Infrastructure is also a major contributor to the UK’s greenhouse gas emissions. The Government has a legal commitment to meet net-zero carbon emissions by 2050. In some cases the infrastructure currently under development will take decades to deliver and will be operational well beyond 2050. The infrastructure we plan and deliver today therefore needs to be consistent with the net-zero target.

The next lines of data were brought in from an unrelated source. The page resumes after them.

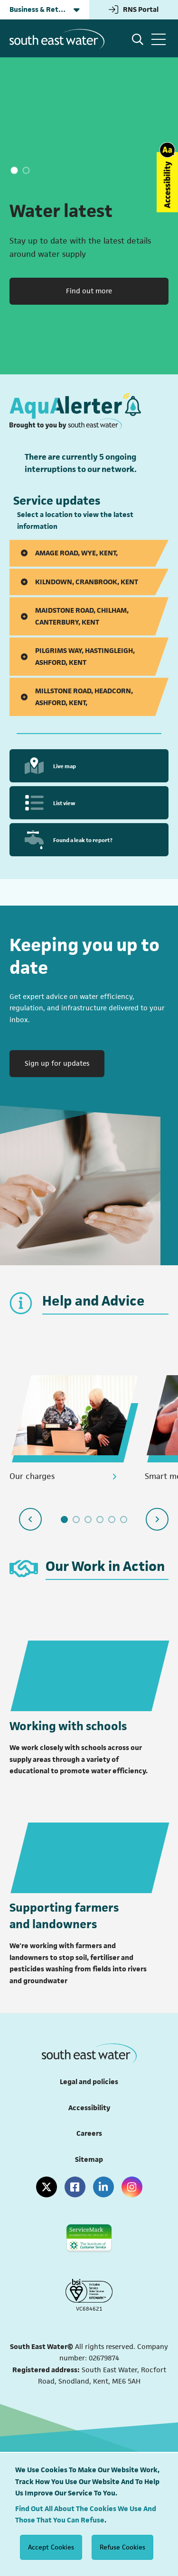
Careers (89, 2133)
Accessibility (89, 2107)
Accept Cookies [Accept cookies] (51, 2547)
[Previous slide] (30, 1519)
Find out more (89, 290)
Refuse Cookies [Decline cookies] (122, 2547)
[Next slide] (157, 1519)
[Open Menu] (159, 39)
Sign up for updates (64, 1062)
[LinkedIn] (103, 2187)
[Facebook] (75, 2187)
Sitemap (89, 2159)
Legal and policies (89, 2081)
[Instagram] (132, 2187)
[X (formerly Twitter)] (46, 2187)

The Government is currently undertaking a review of the Green Book—the government’s guidance on best-practice appraisal—to ensure that infrastructure investment “spreads opportunity across the UK”. 

Our call for evidence

The Transport Committee will hold an inquiry into the appraisal and delivery of major transport infrastructure projects to better understand what lessons can be learned and applied. We would welcome written evidence on some, or all, of the following matters:

Transport infrastructure strategy and priorities 

  • The Government’s transport infrastructure priorities, including those set out in the National Infrastructure Strategy; 
  • the contribution transport infrastructure can make to the Government’s ‘levelling-up’ agenda and the economic growth of the UK’s towns, cities and regions outside London; 
  • to what extent the coronavirus pandemic and its longer-term implications affects the necessity and cost-effectiveness of current and future major transport infrastructure projects; 
  • how major transport projects can be delivered while ensuring the Government meets its decarbonisation 2050 net-zero targets;  

Appraisal and funding of transport infrastructure  

  • The effectiveness of the Government’s decision-making and appraisal processes for transport infrastructure projects and any changes required to the ‘Green Book’; 

Oversight, accountability and governance of transport infrastructure projects 

  • The Government’s role in the delivery of major transport infrastructure projects, including whether the Department for Transport has sufficient skills and expertise to oversee the successful delivery of transport infrastructure;
  • the relationship between the DfT and other Government departments and agencies, devolved administrations, and the private sector, in delivering major infrastructure projects; 

Factors influencing the cost of transport infrastructure in the UK  

  • The reasons for continual high costs of major transport infrastructure projects, both past and present, and whether projects could potentially be delivered in a more cost-effective manner; 
  • what lessons can be learned from other countries in the delivery of major transport infrastructure projects; 

Transport infrastructure capacity and skills  

  • the extent to which there is enough capacity and the right skills within the UK to deliver the Government’s transport infrastructure plans, and options to help address shortages in transport infrastructure skills. 

This call for written evidence has now closed.